New trading platforms challenge LSE
LONDON (Reuters) - Faster and cheaper new trading platforms are starting to erode the London Stock Exchange's (LSE.L) position as the trading powerhouse of Britain, speakers at the Reuters Exchanges and Trading Summit said this week.
New European regulations and rising discontent among investors and hedge funds with traditional stock exchanges -- such as the LSE whose history goes back to the 17th century -- have led to a new generation of alternative trading platforms.
"Clearly, what we can see is the LSE monopoly crumbling before our eyes," Simon Brickles, chief executive of smaller-cap stock exchange PLUS Market Group (PMK.L), told the summit.
In Britain, Chi-X Europe gained about 10 percent of the daily total volume of trading of FTSE blue chips in its first year. It hopes for a 25 percent trading share of London blue chips in a year's time.
Turquoise, a pan-European share-trading venture backed by nine investment banks and due to launch later this year, expects European exchanges to lose almost half of their market share in trading in a year's time. They currently have between 85 and 95 percent market share.
The LSE will feel the loss acutely when Turquoise goes live, as the seven major sell-side houses among its backers will take their business away from the LSE, said John Barker, managing director of electronic platform Liquidnet.
"When it comes to competition for trading, there's an inordinate amount of bluster relating to market share, which is invariably selective," the LSE said in a statement.
So far this year, the average daily number of electronic equity trades on the LSE has been over 1 million, an increase of 43 per cent on the first four months of 2007, it added.
"We don't see competition as a zero sum game and we believe it can, and should, stimulate the creation of new liquidity."
Trading startups say they charge less than the LSE for trading and market data and have a clearer and more flexible fee structure.
"To translate Linear B back into some form of demotic Greek is probably easier than trying to understand the LSE's pricing model," quipped Peter Randall, CEO of alternative equity trading platform Chi-X Europe.
The startups can charge less because they have a smaller cost base due to more efficient technology and fewer staff.
"All exchanges, in the old days, built their algorithms to almost mirror what used to happen on the floor of the stock exchange," Randall said.
When the exchanges computerized trading about 25 years ago, "they effectively computerized their rule book ... which deals with face-to-face transactions".
"Starting with a blank sheet of paper, we said that the key is not in the face-to-face (domain); the key is getting the messages in very quickly and out again very quickly," he said.
Chi-X Europe has the capacity for 30,000 transactions a second and could increase that to 100,000.
But speakers at the Reuters summit agreed the top incumbent bourses in Europe would survive if they adapted.
"The LSE is not going to go away.

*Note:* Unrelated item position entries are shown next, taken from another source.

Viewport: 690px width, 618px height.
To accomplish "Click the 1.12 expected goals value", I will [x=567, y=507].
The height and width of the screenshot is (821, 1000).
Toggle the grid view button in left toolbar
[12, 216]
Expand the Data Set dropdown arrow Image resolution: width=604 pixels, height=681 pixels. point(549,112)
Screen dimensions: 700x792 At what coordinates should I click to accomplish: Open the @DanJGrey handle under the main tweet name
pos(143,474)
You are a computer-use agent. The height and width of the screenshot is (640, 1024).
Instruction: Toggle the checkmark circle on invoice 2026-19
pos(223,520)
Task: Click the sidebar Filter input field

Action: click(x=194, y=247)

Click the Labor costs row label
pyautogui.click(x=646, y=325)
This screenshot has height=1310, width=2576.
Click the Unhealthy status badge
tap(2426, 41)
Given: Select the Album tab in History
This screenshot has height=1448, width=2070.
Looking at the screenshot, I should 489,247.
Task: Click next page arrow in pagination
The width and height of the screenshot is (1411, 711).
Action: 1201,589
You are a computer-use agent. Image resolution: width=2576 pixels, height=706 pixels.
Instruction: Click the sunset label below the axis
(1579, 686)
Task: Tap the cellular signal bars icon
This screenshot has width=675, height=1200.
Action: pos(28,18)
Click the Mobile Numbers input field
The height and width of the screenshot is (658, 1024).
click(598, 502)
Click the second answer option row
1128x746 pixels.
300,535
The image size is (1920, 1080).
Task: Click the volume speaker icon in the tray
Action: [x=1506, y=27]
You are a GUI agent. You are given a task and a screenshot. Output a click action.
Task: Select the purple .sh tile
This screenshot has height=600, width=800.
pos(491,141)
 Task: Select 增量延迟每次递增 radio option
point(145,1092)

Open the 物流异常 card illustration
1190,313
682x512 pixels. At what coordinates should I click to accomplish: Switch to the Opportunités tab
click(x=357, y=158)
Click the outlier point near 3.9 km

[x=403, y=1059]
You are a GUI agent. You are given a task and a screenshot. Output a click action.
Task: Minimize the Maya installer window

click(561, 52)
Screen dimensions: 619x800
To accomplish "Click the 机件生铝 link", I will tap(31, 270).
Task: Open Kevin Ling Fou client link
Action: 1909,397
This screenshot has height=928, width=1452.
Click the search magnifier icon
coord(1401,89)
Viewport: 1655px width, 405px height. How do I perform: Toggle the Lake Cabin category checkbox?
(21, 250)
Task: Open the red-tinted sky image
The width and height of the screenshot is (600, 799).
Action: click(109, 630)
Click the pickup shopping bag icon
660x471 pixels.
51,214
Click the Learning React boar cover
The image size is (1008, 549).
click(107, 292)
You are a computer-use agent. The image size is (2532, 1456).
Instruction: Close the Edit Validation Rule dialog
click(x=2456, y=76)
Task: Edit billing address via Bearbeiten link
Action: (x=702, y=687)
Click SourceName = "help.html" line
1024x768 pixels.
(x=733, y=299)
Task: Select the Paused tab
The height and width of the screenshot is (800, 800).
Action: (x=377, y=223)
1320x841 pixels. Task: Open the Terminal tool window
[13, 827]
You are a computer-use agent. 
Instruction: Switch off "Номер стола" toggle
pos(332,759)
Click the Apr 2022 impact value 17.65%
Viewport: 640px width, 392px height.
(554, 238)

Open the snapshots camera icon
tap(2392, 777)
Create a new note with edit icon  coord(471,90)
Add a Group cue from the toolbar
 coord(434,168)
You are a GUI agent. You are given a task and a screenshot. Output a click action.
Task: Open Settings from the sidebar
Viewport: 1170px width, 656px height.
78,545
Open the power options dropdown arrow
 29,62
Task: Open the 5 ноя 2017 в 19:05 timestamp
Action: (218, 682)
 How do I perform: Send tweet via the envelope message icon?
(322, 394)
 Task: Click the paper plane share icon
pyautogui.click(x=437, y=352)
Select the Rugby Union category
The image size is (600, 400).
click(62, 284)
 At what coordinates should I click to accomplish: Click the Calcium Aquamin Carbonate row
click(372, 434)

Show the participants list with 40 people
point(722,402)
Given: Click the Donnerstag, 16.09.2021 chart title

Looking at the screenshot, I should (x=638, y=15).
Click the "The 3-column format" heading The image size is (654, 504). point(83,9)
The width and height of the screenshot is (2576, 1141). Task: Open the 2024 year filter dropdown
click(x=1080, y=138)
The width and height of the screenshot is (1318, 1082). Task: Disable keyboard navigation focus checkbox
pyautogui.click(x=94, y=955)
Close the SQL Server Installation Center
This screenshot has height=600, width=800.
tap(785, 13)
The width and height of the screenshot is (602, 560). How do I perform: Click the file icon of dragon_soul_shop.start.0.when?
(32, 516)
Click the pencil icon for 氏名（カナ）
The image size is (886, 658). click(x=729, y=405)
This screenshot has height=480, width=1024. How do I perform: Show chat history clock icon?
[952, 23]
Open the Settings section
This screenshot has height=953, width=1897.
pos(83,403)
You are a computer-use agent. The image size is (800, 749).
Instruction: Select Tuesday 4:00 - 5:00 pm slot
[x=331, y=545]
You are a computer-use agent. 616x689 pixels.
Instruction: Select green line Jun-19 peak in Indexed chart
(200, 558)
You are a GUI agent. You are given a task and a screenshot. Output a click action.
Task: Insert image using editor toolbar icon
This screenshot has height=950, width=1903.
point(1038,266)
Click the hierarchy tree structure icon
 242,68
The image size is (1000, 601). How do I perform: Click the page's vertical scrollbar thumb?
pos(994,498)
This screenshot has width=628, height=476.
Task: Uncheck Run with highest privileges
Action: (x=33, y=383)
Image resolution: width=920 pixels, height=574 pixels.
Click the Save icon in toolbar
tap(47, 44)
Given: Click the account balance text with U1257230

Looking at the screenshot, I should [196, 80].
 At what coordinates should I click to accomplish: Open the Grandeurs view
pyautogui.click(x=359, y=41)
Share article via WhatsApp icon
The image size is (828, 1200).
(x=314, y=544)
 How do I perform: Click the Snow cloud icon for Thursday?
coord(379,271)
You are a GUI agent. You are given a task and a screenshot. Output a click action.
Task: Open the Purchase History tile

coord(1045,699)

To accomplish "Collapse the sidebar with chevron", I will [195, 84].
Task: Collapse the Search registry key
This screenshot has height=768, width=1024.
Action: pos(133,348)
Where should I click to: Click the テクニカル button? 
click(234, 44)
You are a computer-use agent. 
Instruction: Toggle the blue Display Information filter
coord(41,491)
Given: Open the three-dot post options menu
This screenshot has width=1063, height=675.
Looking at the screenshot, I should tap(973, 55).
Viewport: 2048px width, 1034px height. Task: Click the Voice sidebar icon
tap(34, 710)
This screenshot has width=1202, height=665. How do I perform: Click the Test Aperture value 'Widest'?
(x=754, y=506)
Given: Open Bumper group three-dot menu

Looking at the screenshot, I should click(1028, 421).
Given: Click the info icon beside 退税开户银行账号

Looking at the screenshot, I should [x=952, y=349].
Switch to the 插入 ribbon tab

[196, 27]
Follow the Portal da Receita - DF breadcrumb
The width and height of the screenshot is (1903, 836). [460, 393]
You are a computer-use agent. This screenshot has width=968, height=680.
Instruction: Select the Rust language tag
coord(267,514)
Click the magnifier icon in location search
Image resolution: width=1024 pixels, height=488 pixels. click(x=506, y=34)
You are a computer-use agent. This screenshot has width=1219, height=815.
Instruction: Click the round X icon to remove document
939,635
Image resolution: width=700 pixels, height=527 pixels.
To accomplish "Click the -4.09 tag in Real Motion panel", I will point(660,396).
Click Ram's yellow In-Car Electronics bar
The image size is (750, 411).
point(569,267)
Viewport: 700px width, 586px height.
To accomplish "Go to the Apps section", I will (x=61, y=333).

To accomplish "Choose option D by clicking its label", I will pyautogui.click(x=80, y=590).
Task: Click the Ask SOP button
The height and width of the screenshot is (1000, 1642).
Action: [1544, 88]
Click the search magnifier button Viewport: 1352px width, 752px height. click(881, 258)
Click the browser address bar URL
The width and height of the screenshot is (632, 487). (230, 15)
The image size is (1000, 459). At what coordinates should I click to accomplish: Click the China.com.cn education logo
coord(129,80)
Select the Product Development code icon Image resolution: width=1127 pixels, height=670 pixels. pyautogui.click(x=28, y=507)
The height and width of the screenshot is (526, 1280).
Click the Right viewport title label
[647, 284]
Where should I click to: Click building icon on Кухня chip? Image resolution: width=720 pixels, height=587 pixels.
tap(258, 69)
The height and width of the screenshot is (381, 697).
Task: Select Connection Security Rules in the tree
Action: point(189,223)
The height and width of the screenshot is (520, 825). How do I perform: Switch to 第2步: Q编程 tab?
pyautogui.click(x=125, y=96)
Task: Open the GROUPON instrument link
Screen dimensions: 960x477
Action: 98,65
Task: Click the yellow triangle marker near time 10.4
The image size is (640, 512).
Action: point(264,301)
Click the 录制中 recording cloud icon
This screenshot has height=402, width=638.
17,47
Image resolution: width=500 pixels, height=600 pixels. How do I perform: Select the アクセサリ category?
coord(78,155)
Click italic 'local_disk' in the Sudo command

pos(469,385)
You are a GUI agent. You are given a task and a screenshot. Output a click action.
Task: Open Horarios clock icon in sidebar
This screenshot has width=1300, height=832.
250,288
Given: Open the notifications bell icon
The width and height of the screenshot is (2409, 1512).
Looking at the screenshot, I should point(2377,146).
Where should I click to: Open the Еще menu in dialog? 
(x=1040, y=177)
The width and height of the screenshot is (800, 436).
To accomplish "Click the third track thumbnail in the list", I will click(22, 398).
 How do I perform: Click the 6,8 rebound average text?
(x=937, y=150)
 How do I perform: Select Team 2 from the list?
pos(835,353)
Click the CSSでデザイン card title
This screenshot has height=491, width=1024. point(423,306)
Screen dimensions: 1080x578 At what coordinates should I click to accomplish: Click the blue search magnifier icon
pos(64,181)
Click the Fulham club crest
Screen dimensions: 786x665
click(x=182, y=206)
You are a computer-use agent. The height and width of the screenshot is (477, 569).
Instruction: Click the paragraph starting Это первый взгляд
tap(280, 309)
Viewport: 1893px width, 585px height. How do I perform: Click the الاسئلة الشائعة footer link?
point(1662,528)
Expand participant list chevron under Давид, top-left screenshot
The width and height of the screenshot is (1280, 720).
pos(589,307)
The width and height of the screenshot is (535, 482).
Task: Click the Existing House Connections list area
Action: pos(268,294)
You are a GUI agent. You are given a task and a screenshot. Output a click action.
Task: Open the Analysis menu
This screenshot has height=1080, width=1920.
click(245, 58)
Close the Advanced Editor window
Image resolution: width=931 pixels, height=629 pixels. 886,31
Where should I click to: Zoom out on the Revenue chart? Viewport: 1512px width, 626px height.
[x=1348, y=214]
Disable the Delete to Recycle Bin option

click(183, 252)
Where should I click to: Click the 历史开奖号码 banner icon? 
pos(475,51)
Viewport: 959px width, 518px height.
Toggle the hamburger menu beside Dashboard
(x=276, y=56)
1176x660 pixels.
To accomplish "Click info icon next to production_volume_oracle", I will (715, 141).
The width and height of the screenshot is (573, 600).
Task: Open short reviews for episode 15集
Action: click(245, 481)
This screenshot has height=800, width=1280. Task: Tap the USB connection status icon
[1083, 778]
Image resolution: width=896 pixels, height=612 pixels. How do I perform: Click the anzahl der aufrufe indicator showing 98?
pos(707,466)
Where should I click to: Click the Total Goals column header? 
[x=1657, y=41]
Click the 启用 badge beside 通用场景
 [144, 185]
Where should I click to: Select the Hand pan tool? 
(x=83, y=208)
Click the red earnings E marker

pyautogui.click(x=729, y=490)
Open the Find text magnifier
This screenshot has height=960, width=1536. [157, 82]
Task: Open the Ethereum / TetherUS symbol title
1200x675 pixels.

It's got some issues to face but it's got the balance sheet, the tradition and the history," said Liquidnet's Barker.
Traditional exchanges would have to change their cost base, create more attractive products and invest in the upkeep of rapidly changing technology, Richard Evans, global head of electronic execution at Citigroup (C.N), said.
"They have been the bedrock of capital markets. They've provided a very valuable service, they've done a great job in many cases upkeeping their beautiful buildings and they are national icons," said Turquoise Chief Executive Eli Lederman.
"But they also have to change, they have to evolve quickly."